Format every line of the records below as a JSON list of strings, with one string per line and blank lines omitted.
--- Start Dataset records ---
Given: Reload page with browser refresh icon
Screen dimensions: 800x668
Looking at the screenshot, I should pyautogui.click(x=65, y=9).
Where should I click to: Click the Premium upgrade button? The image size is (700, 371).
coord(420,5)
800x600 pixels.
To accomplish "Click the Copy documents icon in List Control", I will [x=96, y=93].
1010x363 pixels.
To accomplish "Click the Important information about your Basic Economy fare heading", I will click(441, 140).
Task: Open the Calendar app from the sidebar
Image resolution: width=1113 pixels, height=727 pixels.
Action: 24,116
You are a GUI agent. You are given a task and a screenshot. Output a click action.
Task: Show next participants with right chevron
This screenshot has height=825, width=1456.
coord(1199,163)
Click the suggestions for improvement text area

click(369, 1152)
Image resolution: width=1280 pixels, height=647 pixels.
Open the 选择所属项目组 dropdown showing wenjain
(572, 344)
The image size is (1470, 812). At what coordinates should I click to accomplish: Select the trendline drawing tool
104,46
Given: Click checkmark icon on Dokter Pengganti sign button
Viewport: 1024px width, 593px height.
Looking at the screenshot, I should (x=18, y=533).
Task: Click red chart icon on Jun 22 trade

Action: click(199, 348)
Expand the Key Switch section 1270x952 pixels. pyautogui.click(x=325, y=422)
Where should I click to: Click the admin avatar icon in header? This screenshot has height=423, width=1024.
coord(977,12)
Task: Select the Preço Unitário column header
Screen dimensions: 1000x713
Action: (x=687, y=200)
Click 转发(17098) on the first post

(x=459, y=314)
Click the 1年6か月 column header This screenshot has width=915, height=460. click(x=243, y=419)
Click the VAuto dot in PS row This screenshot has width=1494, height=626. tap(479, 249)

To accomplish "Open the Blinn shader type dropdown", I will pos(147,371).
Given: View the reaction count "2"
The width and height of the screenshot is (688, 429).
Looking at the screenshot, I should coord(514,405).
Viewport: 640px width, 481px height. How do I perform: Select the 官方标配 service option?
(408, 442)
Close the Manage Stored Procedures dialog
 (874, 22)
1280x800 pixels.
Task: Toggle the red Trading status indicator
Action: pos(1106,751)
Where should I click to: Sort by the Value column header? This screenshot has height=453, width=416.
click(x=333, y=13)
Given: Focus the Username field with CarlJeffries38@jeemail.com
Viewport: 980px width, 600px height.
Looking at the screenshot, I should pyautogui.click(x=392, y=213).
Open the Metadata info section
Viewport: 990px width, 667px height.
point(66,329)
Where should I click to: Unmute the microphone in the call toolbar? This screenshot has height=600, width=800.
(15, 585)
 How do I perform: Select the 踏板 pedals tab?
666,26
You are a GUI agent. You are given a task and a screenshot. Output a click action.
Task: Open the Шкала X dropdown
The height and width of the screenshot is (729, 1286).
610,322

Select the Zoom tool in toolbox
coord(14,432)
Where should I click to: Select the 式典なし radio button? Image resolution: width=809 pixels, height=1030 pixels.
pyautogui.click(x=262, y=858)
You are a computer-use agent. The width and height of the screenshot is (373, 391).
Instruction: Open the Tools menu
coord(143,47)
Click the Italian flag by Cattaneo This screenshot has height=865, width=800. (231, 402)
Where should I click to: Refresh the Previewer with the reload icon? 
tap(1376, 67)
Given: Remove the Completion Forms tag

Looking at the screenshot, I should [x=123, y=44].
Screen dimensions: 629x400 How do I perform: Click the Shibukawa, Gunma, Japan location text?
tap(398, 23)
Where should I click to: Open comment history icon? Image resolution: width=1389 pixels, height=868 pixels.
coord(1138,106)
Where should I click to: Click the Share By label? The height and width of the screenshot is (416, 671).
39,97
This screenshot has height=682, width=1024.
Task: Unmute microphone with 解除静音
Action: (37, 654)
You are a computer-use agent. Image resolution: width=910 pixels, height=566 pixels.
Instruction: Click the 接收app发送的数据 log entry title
--- End Dataset records ---
Response to this exercise:
[
  "Given: Reload page with browser refresh icon",
  "Screen dimensions: 800x668",
  "Looking at the screenshot, I should pyautogui.click(x=65, y=9).",
  "Where should I click to: Click the Premium upgrade button? The image size is (700, 371).",
  "coord(420,5)",
  "800x600 pixels.",
  "To accomplish \"Click the Copy documents icon in List Control\", I will [x=96, y=93].",
  "1010x363 pixels.",
  "To accomplish \"Click the Important information about your Basic Economy fare heading\", I will click(441, 140).",
  "Task: Open the Calendar app from the sidebar",
  "Image resolution: width=1113 pixels, height=727 pixels.",
  "Action: 24,116",
  "You are a GUI agent. You are given a task and a screenshot. Output a click action.",
  "Task: Show next participants with right chevron",
  "This screenshot has height=825, width=1456.",
  "coord(1199,163)",
  "Click the suggestions for improvement text area",
  "click(369, 1152)",
  "Image resolution: width=1280 pixels, height=647 pixels.",
  "Open the 选择所属项目组 dropdown showing wenjain",
  "(572, 344)",
  "The image size is (1470, 812). At what coordinates should I click to accomplish: Select the trendline drawing tool",
  "104,46",
  "Given: Click checkmark icon on Dokter Pengganti sign button",
  "Viewport: 1024px width, 593px height.",
  "Looking at the screenshot, I should (x=18, y=533).",
  "Task: Click red chart icon on Jun 22 trade",
  "Action: click(199, 348)",
  "Expand the Key Switch section 1270x952 pixels. pyautogui.click(x=325, y=422)",
  "Where should I click to: Click the admin avatar icon in header? This screenshot has height=423, width=1024.",
  "coord(977,12)",
  "Task: Select the Preço Unitário column header",
  "Screen dimensions: 1000x713",
  "Action: (x=687, y=200)",
  "Click 转发(17098) on the first post",
  "(x=459, y=314)",
  "Click the 1年6か月 column header This screenshot has width=915, height=460. click(x=243, y=419)",
  "Click the VAuto dot in PS row This screenshot has width=1494, height=626. tap(479, 249)",
  "To accomplish \"Open the Blinn shader type dropdown\", I will pos(147,371).",
  "Given: View the reaction count \"2\"",
  "The width and height of the screenshot is (688, 429).",
  "Looking at the screenshot, I should coord(514,405).",
  "Viewport: 640px width, 481px height. How do I perform: Select the 官方标配 service option?",
  "(408, 442)",
  "Close the Manage Stored Procedures dialog",
  " (874, 22)",
  "1280x800 pixels.",
  "Task: Toggle the red Trading status indicator",
  "Action: pos(1106,751)",
  "Where should I click to: Sort by the Value column header? This screenshot has height=453, width=416.",
  "click(x=333, y=13)",
  "Given: Focus the Username field with CarlJeffries38@jeemail.com",
  "Viewport: 980px width, 600px height.",
  "Looking at the screenshot, I should pyautogui.click(x=392, y=213).",
  "Open the Metadata info section",
  "Viewport: 990px width, 667px height.",
  "point(66,329)",
  "Where should I click to: Unmute the microphone in the call toolbar? This screenshot has height=600, width=800.",
  "(15, 585)",
  " How do I perform: Select the 踏板 pedals tab?",
  "666,26",
  "You are a GUI agent. You are given a task and a screenshot. Output a click action.",
  "Task: Open the Шкала X dropdown",
  "The height and width of the screenshot is (729, 1286).",
  "610,322",
  "Select the Zoom tool in toolbox",
  "coord(14,432)",
  "Where should I click to: Select the 式典なし radio button? Image resolution: width=809 pixels, height=1030 pixels.",
  "pyautogui.click(x=262, y=858)",
  "You are a computer-use agent. The width and height of the screenshot is (373, 391).",
  "Instruction: Open the Tools menu",
  "coord(143,47)",
  "Click the Italian flag by Cattaneo This screenshot has height=865, width=800. (231, 402)",
  "Where should I click to: Refresh the Previewer with the reload icon? ",
  "tap(1376, 67)",
  "Given: Remove the Completion Forms tag",
  "Looking at the screenshot, I should [x=123, y=44].",
  "Screen dimensions: 629x400 How do I perform: Click the Shibukawa, Gunma, Japan location text?",
  "tap(398, 23)",
  "Where should I click to: Open comment history icon? Image resolution: width=1389 pixels, height=868 pixels.",
  "coord(1138,106)",
  "Where should I click to: Click the Share By label? The height and width of the screenshot is (416, 671).",
  "39,97",
  "This screenshot has height=682, width=1024.",
  "Task: Unmute microphone with 解除静音",
  "Action: (37, 654)",
  "You are a computer-use agent. Image resolution: width=910 pixels, height=566 pixels.",
  "Instruction: Click the 接收app发送的数据 log entry title"
]